And wow, cmdfinder? Your very own $PATH lookup, only it's hardcoded /usr/bin:/bin? And double wow, readdir, just to find out if a file exists whose name is already decided? Just stat it! Or don't do anything, just exec it and handle the ENOENT by trying the next one. Or use execlp that's what it's there for!
On to the main point... you don't have enough pipes, and you're not closing all the unused descriptors.
last | sort | more is a pipeline of 3 commands connected by 2 pipes. You can't do it with one pipe.
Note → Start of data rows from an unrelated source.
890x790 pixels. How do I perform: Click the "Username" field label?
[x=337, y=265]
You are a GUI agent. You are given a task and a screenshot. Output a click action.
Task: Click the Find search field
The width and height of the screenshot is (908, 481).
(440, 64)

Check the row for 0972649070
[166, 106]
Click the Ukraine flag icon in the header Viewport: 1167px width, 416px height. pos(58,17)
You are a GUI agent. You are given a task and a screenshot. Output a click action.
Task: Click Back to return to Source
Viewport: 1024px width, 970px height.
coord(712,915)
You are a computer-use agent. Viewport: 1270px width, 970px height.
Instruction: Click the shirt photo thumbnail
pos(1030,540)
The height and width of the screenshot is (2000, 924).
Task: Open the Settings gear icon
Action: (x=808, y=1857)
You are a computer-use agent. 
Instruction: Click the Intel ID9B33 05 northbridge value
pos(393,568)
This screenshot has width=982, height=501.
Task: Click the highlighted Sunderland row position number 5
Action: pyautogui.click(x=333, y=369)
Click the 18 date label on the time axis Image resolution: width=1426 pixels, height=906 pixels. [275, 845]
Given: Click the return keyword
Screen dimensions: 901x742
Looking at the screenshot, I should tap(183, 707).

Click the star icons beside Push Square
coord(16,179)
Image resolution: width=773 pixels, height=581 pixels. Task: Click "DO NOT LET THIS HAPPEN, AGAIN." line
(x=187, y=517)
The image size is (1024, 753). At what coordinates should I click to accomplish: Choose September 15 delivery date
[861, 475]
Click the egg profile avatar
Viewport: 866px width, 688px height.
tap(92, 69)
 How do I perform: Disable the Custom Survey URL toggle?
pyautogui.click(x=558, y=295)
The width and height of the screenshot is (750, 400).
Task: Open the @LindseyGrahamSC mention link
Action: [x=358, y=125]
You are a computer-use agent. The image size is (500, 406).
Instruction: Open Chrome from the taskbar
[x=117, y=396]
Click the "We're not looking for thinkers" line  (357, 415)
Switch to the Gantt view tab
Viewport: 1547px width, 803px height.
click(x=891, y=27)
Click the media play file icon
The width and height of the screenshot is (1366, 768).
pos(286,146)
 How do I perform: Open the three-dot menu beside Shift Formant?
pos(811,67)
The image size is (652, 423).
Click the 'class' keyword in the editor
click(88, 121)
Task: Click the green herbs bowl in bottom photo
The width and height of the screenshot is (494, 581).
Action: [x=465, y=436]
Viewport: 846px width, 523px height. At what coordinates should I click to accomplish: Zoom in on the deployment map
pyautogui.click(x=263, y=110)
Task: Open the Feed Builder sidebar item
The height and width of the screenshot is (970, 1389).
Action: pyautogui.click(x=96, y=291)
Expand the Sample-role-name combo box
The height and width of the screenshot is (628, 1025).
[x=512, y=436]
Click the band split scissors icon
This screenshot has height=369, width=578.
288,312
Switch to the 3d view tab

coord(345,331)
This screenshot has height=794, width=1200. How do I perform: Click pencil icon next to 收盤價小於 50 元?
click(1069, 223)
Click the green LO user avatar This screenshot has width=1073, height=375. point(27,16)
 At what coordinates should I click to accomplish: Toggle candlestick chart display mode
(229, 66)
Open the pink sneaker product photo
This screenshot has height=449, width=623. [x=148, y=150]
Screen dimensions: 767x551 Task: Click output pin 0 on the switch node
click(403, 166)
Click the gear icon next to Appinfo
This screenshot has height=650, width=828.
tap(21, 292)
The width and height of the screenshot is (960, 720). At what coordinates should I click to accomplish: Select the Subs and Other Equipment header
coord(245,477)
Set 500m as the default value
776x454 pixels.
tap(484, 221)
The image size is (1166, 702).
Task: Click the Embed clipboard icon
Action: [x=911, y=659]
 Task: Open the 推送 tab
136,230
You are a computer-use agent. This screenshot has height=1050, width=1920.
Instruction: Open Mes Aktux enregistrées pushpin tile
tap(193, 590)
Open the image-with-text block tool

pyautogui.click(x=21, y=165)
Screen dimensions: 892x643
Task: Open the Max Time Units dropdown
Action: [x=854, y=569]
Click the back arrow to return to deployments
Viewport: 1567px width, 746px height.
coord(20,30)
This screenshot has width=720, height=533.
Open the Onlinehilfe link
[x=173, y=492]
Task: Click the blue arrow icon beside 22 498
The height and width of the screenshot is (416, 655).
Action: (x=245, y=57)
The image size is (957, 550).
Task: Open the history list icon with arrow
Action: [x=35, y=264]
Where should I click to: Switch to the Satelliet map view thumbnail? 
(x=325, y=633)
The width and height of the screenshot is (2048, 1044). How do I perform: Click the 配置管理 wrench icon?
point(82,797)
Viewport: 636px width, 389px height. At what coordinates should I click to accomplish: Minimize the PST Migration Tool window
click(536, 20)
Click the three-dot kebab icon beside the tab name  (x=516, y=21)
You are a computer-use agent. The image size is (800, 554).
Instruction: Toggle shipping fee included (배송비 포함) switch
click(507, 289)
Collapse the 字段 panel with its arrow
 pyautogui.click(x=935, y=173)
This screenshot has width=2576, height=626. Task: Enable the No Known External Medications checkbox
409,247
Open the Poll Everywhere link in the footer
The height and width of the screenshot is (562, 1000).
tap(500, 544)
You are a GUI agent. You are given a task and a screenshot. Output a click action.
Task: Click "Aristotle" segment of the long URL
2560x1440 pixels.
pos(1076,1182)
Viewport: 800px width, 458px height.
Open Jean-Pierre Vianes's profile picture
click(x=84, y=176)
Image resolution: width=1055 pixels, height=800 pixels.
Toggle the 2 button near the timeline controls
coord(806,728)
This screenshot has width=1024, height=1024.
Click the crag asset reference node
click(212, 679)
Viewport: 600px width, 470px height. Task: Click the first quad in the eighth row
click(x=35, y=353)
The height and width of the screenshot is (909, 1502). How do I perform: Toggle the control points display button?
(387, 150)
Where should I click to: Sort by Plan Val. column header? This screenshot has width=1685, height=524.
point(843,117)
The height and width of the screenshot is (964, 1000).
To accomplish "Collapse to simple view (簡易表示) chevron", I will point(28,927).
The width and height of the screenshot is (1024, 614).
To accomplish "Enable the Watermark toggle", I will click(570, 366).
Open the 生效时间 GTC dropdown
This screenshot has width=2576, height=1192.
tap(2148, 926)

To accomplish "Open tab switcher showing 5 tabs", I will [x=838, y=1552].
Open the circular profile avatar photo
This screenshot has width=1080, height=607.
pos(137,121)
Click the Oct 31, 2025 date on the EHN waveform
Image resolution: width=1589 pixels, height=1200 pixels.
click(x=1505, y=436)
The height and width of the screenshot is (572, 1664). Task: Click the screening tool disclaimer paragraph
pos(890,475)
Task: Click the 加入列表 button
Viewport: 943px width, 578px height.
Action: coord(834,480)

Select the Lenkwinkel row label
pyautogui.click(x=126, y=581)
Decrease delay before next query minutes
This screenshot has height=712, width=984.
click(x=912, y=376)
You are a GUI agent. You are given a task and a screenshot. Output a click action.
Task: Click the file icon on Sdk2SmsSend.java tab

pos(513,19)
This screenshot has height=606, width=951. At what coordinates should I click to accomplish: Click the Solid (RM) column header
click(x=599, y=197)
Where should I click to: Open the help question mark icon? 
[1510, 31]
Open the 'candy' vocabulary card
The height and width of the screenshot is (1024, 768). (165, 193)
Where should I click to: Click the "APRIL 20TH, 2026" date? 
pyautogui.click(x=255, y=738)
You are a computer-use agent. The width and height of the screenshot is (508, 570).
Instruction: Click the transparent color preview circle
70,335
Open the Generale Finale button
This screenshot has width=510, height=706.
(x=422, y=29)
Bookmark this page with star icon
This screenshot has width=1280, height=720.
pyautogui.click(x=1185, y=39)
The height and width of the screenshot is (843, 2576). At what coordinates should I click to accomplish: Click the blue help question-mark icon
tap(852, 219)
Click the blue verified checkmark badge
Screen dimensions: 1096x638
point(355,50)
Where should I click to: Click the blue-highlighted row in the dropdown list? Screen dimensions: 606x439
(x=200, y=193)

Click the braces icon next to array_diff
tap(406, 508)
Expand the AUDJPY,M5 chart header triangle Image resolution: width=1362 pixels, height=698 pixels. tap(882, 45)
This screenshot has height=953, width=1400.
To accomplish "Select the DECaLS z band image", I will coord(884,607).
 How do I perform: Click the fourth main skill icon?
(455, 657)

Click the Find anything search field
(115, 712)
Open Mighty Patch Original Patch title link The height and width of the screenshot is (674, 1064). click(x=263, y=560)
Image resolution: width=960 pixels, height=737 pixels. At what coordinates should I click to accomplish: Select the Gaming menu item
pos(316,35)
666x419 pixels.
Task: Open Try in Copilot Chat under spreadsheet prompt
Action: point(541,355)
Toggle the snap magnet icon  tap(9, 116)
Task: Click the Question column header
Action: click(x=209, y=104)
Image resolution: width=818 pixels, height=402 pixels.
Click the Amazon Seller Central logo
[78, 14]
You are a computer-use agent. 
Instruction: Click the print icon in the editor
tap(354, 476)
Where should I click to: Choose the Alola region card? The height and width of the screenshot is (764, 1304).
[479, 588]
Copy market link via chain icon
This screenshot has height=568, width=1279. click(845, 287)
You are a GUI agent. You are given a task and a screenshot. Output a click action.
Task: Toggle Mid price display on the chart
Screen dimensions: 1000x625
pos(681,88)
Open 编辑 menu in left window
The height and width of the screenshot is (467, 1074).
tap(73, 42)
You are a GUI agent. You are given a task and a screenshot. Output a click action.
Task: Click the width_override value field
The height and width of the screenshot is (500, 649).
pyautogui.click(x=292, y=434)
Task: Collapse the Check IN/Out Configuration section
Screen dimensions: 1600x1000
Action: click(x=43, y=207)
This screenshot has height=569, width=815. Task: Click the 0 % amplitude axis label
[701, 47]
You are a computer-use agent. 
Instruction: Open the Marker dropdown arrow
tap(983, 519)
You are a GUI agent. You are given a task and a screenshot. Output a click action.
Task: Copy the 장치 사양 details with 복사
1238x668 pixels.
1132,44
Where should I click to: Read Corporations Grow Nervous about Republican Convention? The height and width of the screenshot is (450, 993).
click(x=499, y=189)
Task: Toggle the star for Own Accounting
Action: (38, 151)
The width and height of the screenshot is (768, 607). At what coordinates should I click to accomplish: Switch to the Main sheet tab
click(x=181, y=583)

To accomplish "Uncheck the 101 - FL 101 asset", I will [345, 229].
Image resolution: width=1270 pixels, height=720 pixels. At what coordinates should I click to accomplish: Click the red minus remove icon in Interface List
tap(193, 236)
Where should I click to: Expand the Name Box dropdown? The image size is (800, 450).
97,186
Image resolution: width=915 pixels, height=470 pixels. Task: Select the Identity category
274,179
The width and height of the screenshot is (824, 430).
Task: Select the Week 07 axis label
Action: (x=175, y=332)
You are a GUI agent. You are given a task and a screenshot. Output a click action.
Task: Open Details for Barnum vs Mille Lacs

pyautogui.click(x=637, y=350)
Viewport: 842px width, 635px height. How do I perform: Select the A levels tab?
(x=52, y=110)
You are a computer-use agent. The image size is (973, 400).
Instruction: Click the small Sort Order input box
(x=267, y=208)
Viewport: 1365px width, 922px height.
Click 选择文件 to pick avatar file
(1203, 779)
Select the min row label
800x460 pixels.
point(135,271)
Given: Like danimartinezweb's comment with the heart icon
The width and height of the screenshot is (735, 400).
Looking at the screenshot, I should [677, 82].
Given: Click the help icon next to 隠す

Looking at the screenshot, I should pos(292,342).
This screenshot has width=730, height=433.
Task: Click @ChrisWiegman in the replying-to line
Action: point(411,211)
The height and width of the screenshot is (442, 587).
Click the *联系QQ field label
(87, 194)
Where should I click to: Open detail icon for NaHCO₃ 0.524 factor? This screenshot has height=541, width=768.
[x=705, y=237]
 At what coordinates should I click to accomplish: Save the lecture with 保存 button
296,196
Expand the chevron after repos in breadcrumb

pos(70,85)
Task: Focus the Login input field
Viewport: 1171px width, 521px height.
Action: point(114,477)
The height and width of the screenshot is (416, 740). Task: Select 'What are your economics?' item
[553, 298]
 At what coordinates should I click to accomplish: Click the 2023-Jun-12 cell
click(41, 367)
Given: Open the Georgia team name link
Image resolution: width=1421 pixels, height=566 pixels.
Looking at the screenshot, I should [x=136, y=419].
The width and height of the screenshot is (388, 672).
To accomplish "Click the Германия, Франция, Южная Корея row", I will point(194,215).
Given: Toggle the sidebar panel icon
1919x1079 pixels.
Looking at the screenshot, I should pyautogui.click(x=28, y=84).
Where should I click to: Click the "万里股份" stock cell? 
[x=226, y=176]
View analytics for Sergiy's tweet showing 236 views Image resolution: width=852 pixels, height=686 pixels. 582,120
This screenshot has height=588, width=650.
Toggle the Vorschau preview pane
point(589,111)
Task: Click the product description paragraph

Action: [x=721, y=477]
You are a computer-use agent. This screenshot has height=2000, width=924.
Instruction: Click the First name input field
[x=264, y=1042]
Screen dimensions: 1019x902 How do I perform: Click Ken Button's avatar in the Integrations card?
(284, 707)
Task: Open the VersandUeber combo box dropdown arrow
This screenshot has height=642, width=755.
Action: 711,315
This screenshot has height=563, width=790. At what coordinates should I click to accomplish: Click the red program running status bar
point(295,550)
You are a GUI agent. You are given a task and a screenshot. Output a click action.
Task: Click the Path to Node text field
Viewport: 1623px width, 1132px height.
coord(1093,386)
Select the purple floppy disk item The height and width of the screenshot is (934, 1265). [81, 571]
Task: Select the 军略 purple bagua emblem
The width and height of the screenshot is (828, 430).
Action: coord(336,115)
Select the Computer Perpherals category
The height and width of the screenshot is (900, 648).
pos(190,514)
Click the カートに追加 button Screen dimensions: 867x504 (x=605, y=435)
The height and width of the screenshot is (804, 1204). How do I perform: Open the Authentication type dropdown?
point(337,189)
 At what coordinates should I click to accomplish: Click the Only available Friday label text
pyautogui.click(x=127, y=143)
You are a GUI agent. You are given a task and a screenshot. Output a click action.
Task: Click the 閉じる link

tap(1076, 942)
The first command should write into the first pipe, the middle command should read the first pipe and write to the second pipe, and the last command should read the second pipe.
You could create both pipes first, then do all the forks, which makes things simple to follow, but requires a lot of closes in every child process since they'll all inherit all the pipe fds. Or you can use a more sophisticated loop, creating each pipe just before forking the first process that will use it, and closing each descriptor in the parent as soon as the relevant child process has been created. I'd hate to see how many macros you'd use for that.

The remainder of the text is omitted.